Sometimes, even with the additional pressure you can get messy cuts as seen in the example. This can be easily fixed by working through various grades of sandpaper. I prefer to wrap this sandpaper around a nail file as the sides must be straight to replicate the wooden beading. I work through various grades of sandpaper because I want the finished product to be as smooth as possible, but not waste hours grating this away with fine grit sandpaper. A nail file wrapped in  sandpaper eliminates these potential problems. In this example, I have only used the nail file as it is quite old and the harsher grit has come away.



When all of your pieces are cut, begin sticking. I like to have a cotton bud to hand in case of any spillages but I would imagine a pencil with twisted tissue around the tip would have the same effect.


The UHU all purpose adhesive has the same consistently as hot glue, and sets within a similar time range. This means you must be fast and accurate or you will be left with a half set glue welt that you will then have to sand off. I prefer to work with one generous blob and use the nib of the glue to smooth this along the remaining edge, adding more blobs along the way. UHU has a tendency to produce annoying spider webs when it is pulled away from the material, so try to pull the glue away from your work to prevent further sanding.




Once you have finished cutting and sticking all of the fiddly parts, it is time to turn your work into a 3 Dimensional piece.


On the technical drawings, I have included actual measurements of the wall thickness and have decided to include these in my 3D model to show an accurate likeness of my build. This means that windows must be carried through to the either edge, so that the viewer can see the potential for concealing light boxes or some other accessory within this ready built cutaway.

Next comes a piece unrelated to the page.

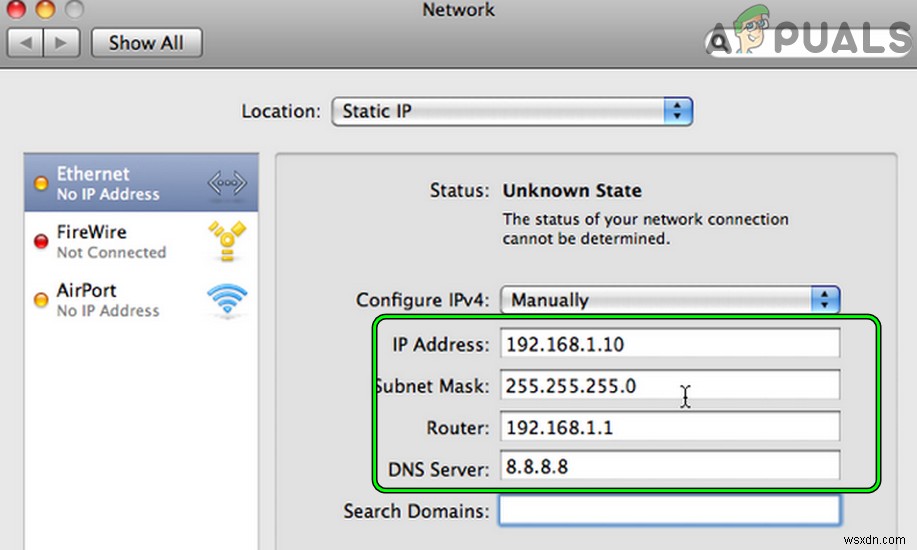Choose the AirPort No IP Address label

tap(107, 300)
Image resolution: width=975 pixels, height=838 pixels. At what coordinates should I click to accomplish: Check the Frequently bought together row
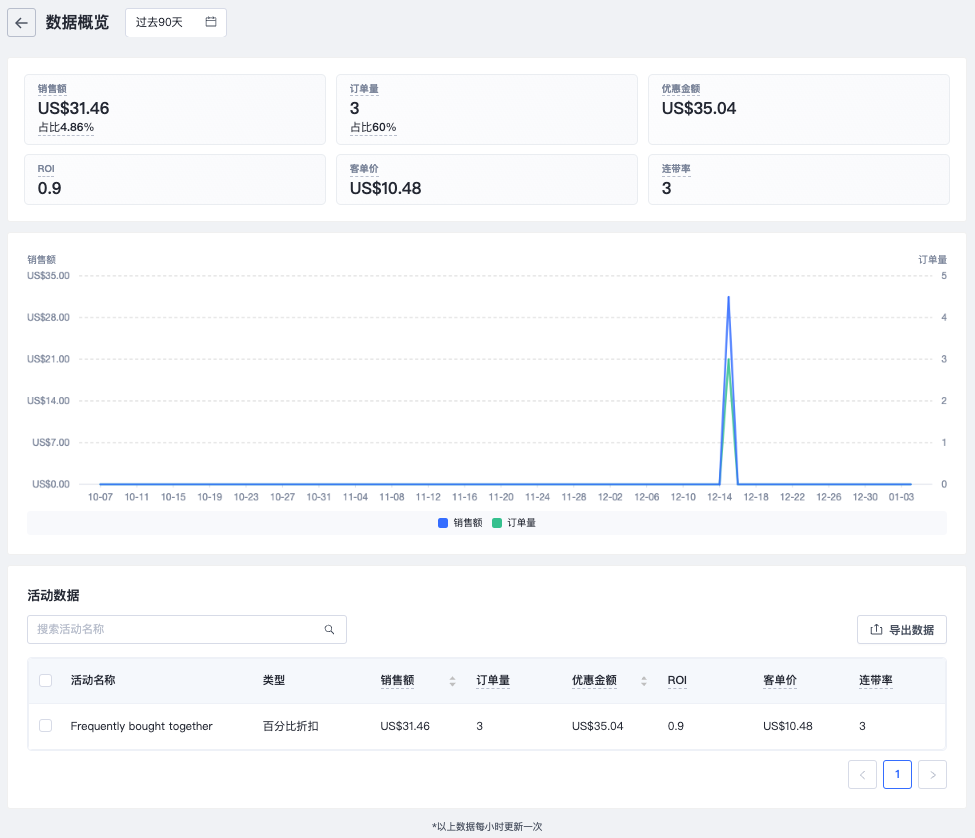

The most challenging part about assembling the four walls together was having to glue both the height of a walls edge and the base. This is because the glue dries fast and you don’t always have enough time to glue both. However, it not gluing both, you risk not being able to sandwich one wall to the other and this would allow any unwanted light to shine through.

I found the best course of action was to glue two bases of the walls down at opposite ends and only take on the challenge of gluing both base and sides for the remaining two. If it halves your workload – I consider it a triumph.